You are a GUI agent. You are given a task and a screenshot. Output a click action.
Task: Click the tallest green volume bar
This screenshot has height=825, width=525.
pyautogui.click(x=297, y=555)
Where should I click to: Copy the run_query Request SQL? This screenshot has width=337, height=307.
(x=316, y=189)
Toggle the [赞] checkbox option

*GOAL:* Reproduce each of the records above word for word, line by line.

*WRITTEN ANSWER:*
You are a GUI agent. You are given a task and a screenshot. Output a click action.
Task: Click the tallest green volume bar
This screenshot has height=825, width=525.
pyautogui.click(x=297, y=555)
Where should I click to: Copy the run_query Request SQL? This screenshot has width=337, height=307.
(x=316, y=189)
Toggle the [赞] checkbox option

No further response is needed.